## BEGIN Data in this exercise
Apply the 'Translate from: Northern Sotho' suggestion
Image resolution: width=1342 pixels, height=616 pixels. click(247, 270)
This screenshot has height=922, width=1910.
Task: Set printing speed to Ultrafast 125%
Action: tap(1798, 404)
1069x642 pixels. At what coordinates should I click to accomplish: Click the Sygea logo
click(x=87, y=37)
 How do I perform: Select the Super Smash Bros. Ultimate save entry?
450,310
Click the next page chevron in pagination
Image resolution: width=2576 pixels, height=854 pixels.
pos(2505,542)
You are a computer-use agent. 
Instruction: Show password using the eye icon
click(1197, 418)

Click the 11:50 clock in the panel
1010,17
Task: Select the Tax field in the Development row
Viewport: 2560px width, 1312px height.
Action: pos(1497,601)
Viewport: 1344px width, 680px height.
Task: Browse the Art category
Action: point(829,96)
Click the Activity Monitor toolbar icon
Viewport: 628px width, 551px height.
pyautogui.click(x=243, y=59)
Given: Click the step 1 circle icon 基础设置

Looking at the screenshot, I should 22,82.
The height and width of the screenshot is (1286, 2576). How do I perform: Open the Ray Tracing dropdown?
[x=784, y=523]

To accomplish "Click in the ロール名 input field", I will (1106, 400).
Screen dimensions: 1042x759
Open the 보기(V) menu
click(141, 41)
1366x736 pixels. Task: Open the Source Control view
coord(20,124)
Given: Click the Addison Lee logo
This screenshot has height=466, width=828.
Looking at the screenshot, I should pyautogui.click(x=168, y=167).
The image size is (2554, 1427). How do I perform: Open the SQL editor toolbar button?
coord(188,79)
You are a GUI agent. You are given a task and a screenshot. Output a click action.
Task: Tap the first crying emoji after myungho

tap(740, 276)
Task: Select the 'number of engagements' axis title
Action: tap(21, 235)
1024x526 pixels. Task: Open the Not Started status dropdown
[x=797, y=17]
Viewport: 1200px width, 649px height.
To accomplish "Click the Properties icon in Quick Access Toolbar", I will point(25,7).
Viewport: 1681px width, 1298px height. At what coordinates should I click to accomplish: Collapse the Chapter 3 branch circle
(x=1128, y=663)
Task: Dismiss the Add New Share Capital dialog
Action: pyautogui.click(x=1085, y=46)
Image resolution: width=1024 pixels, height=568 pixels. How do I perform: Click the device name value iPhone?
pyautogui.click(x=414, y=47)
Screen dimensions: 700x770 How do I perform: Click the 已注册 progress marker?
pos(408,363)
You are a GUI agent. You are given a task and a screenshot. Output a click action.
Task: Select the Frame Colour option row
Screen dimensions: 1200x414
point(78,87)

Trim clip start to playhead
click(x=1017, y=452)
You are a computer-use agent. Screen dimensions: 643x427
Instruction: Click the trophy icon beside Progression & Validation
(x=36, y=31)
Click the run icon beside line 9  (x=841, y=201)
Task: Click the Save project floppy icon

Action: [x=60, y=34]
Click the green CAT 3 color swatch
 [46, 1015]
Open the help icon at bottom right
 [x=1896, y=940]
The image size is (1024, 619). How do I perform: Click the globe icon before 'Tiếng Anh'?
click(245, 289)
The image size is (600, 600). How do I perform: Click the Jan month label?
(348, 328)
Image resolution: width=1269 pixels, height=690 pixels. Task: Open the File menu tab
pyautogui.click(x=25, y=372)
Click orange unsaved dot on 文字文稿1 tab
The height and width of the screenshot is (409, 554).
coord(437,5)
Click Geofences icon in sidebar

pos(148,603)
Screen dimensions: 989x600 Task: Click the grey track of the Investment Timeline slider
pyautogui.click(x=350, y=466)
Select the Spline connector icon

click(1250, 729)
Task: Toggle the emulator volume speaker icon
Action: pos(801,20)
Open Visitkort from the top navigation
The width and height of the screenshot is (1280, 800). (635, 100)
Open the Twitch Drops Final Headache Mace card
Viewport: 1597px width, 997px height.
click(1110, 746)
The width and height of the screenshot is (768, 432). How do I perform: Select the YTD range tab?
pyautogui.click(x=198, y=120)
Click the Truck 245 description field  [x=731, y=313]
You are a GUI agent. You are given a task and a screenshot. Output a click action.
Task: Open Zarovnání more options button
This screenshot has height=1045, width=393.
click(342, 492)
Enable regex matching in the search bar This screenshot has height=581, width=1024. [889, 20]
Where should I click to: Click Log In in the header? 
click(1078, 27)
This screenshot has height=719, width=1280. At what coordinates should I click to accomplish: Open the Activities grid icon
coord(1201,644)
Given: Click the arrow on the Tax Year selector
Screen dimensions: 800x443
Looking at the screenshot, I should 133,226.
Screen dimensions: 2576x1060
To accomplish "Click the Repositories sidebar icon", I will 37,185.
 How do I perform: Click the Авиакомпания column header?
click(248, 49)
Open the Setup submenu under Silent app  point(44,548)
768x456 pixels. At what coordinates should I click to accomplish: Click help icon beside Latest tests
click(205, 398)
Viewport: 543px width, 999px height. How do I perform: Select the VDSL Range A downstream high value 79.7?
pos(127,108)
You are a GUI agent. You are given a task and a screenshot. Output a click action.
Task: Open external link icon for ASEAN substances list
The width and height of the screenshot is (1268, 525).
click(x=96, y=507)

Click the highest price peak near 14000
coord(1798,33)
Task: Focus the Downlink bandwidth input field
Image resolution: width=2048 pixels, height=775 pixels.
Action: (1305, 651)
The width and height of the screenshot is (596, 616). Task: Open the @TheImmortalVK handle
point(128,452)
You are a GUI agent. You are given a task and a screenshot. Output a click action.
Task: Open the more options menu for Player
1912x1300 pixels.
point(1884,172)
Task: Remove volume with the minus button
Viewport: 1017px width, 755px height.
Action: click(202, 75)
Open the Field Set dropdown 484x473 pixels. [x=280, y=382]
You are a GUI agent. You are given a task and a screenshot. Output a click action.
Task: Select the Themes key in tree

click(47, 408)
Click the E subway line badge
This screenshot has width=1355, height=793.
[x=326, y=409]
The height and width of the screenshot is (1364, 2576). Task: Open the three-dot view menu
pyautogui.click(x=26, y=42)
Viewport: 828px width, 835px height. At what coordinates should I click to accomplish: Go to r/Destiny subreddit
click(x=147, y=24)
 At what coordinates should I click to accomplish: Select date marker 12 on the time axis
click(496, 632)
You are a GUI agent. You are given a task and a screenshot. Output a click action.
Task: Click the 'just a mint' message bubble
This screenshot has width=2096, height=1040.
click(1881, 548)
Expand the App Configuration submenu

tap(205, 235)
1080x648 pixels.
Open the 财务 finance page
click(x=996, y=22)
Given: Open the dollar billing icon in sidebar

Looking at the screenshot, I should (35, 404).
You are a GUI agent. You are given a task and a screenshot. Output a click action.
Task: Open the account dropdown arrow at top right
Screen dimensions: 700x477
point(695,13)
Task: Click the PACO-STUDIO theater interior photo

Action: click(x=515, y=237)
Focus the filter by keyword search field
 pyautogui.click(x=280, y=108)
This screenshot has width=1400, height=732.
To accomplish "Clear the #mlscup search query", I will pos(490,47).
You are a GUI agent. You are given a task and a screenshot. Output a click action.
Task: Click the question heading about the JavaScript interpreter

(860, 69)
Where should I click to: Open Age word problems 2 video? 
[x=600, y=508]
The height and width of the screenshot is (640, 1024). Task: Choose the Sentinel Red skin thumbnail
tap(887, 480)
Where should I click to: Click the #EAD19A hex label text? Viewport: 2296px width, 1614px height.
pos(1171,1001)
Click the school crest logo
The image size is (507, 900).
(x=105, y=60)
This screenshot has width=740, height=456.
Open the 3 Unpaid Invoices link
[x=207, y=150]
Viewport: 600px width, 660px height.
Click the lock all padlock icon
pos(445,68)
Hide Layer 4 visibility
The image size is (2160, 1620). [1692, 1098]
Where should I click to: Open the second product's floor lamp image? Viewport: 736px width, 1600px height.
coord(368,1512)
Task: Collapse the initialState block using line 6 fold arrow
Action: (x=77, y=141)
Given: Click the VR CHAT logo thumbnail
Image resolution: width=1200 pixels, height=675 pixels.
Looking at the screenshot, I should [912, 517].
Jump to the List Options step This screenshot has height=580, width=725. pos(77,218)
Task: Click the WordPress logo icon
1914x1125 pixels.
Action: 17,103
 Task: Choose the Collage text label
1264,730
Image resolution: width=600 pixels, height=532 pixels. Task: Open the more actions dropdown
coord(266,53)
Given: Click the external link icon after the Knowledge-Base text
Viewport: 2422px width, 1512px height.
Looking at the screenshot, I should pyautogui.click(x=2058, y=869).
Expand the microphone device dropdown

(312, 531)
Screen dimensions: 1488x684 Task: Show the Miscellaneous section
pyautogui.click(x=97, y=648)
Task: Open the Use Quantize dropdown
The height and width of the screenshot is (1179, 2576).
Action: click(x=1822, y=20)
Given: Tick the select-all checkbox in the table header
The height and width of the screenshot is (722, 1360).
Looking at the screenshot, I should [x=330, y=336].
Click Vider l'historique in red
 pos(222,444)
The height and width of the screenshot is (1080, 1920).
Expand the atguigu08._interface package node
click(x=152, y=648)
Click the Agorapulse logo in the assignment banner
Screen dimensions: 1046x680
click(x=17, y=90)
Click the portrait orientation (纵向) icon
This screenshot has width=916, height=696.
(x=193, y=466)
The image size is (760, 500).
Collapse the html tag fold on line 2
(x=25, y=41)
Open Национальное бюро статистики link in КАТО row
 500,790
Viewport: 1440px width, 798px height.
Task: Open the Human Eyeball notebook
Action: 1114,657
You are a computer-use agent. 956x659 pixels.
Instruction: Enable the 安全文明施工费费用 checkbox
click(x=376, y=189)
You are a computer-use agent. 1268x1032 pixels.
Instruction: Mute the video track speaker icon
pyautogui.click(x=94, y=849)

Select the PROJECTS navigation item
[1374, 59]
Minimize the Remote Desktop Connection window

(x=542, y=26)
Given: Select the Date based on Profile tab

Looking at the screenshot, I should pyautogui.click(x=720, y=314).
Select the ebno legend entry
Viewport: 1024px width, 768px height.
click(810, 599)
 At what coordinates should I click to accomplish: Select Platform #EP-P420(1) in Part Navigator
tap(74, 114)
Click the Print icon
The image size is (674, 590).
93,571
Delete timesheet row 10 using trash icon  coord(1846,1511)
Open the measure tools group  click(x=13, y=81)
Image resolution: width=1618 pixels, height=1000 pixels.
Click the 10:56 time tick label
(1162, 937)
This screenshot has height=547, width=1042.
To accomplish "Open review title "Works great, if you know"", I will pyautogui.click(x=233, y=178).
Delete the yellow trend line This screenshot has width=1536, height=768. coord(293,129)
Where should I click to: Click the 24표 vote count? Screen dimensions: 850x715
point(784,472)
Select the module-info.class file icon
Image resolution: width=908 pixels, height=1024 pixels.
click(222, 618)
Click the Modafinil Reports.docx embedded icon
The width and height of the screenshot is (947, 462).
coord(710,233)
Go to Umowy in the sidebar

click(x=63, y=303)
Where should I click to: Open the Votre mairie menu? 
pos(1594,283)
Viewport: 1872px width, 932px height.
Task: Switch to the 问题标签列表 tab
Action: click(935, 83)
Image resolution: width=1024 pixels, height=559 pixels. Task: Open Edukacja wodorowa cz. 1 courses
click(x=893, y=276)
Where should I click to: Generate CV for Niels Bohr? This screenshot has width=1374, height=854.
## END Data in this exercise
» **Stated exercise**: Can you reproduce, word for word, everything from the start of the data down to the line containing "Looking at the screenshot, I should 22,82.", including that line?

» **Final result**:
Apply the 'Translate from: Northern Sotho' suggestion
Image resolution: width=1342 pixels, height=616 pixels. click(247, 270)
This screenshot has height=922, width=1910.
Task: Set printing speed to Ultrafast 125%
Action: tap(1798, 404)
1069x642 pixels. At what coordinates should I click to accomplish: Click the Sygea logo
click(x=87, y=37)
 How do I perform: Select the Super Smash Bros. Ultimate save entry?
450,310
Click the next page chevron in pagination
Image resolution: width=2576 pixels, height=854 pixels.
pos(2505,542)
You are a computer-use agent. 
Instruction: Show password using the eye icon
click(1197, 418)

Click the 11:50 clock in the panel
1010,17
Task: Select the Tax field in the Development row
Viewport: 2560px width, 1312px height.
Action: pos(1497,601)
Viewport: 1344px width, 680px height.
Task: Browse the Art category
Action: point(829,96)
Click the Activity Monitor toolbar icon
Viewport: 628px width, 551px height.
pyautogui.click(x=243, y=59)
Given: Click the step 1 circle icon 基础设置

Looking at the screenshot, I should 22,82.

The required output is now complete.